Several previous studies have shown that renal function decreases after kidney surgery [28][29][30]. Although patients who underwent radical nephrectomy had severe renal impairment more than those who underwent partial nephrectomy, the rate of CKD was increased postoperatively in patients with partial nephrectomy [31]. In addition, UTUC patients who underwent radical nephrectomy had significantly higher serum creatinine increase and higher rates of ESRD hemodialysis than those of RCC patients (HR: 2.9, 95% CI: 1.88–4.49, p < 0.001) [29]. Some studies have shown that patients with CKD or ESRD exhibited a lower survival rate than that of those with normal renal function [24][25]. If UTUC patients manifest reduced preoperative renal function, they carry a high probability of developing CKD or ESRD due to their decreased renal function after radical nephrectomy-based RNU. Therefore, it can be inferred that they will have poor outcomes such as disease prognosis and survival rate.

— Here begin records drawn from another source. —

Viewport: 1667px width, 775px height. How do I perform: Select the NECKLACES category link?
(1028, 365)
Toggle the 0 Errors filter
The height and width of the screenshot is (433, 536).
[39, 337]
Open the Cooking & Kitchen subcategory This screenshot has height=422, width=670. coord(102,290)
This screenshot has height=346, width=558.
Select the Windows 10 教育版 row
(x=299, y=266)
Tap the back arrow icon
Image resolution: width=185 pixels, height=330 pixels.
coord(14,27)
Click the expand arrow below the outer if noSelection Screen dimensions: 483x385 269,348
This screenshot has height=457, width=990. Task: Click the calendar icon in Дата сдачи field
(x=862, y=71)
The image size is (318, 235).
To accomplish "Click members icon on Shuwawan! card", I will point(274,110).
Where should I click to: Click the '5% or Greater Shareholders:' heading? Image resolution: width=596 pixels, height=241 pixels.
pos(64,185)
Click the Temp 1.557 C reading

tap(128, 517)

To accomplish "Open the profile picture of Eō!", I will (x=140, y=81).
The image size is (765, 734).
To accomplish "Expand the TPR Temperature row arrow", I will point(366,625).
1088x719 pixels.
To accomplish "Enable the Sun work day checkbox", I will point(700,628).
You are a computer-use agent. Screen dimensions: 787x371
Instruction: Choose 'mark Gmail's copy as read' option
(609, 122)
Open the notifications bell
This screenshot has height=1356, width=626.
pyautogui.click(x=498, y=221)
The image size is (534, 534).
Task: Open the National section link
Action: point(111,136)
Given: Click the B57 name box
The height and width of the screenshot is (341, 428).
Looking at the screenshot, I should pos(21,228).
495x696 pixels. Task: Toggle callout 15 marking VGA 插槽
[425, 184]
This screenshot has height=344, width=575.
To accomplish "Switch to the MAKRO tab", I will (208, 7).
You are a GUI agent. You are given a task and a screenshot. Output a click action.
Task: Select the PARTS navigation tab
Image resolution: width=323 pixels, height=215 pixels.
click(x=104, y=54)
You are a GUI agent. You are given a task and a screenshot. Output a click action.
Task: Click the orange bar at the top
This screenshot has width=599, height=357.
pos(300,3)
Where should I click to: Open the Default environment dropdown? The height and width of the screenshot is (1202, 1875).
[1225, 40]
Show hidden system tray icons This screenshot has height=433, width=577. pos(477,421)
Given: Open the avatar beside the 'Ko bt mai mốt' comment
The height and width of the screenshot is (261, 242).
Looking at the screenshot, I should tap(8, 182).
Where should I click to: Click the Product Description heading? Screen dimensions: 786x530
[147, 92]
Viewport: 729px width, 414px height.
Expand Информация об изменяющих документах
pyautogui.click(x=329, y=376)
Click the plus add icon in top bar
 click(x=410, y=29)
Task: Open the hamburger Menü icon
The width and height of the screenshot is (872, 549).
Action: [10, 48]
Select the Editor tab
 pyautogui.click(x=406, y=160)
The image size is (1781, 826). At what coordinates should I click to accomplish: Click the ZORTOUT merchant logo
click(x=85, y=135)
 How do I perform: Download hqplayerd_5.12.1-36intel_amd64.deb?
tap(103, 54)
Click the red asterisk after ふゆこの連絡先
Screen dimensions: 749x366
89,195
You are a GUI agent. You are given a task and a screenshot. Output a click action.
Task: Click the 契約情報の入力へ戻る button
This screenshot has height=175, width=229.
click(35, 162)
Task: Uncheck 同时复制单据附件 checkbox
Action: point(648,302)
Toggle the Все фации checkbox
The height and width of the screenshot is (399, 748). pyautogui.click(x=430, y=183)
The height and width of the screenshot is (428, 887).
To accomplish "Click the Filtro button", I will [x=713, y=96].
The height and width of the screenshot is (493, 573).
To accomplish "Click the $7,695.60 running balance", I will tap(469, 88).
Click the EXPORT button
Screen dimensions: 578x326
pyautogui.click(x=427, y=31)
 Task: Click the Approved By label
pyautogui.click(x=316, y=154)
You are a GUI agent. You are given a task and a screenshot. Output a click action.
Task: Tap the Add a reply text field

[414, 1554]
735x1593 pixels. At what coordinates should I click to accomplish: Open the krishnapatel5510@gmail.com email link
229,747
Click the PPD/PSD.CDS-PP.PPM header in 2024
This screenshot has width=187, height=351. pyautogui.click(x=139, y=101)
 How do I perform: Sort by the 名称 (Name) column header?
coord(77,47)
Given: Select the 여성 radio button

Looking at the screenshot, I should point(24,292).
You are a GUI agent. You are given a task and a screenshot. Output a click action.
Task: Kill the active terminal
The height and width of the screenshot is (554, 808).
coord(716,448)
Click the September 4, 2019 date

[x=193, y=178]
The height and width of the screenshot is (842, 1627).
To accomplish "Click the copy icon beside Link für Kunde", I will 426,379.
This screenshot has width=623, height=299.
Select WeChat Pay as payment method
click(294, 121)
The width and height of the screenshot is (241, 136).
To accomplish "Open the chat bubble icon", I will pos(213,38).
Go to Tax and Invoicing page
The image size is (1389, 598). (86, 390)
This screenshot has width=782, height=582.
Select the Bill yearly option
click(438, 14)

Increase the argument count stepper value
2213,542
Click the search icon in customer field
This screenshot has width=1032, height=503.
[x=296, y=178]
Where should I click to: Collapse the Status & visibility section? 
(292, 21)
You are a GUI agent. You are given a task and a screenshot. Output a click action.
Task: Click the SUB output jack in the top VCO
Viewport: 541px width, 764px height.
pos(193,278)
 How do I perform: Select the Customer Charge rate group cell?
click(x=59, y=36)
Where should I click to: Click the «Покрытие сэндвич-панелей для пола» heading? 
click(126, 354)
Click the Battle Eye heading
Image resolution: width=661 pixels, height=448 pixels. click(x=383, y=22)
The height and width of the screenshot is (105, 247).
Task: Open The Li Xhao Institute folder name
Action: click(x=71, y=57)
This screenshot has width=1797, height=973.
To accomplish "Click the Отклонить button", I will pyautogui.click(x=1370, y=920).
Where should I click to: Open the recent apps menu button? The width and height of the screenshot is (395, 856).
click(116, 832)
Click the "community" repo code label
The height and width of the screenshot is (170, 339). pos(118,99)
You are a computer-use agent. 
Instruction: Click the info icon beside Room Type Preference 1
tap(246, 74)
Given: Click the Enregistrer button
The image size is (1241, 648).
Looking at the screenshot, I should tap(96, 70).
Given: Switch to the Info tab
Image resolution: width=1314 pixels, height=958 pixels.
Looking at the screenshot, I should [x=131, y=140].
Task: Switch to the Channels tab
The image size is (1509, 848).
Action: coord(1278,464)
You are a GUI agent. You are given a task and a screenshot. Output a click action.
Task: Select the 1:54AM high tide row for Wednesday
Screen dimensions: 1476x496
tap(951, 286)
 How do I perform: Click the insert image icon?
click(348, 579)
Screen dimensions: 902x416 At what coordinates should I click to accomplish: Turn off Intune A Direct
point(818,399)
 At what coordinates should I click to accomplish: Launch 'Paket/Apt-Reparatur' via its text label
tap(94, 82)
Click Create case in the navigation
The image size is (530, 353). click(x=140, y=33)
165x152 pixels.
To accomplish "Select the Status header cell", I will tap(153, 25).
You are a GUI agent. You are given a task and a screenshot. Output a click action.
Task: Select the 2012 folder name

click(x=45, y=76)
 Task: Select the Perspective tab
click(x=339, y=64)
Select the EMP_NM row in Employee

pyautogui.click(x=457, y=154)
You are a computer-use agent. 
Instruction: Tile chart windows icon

Patients with non-organ-confined or lymph node metastasis undergoing UTUC require adjuvant chemotherapy because it is impossible to perform surgical treatment. Adjuvant chemotherapy for UTUC basically entails a combination of gemcitabine and cisplatin [32][33]. Cisplatin-induced nephrotoxicity is well known [34][35]. When cisplatin is absorbed into renal tubular cells, it can trigger an inflammatory response via multiple signaling pathways, leading to histological damage. Cisplatin also affects renal vessels and causes ischemic damage [36]. Therefore, patients with reduced renal function cannot use cisplatin-based chemotherapy and, thus, exhibit a worse survival rate.

3. Conclusion

In conclusion, patients with decreased eGFR before surgery manifested poor PFS, CSS, and OS after RNU. Thus, a large-scale prospective study is needed in the future.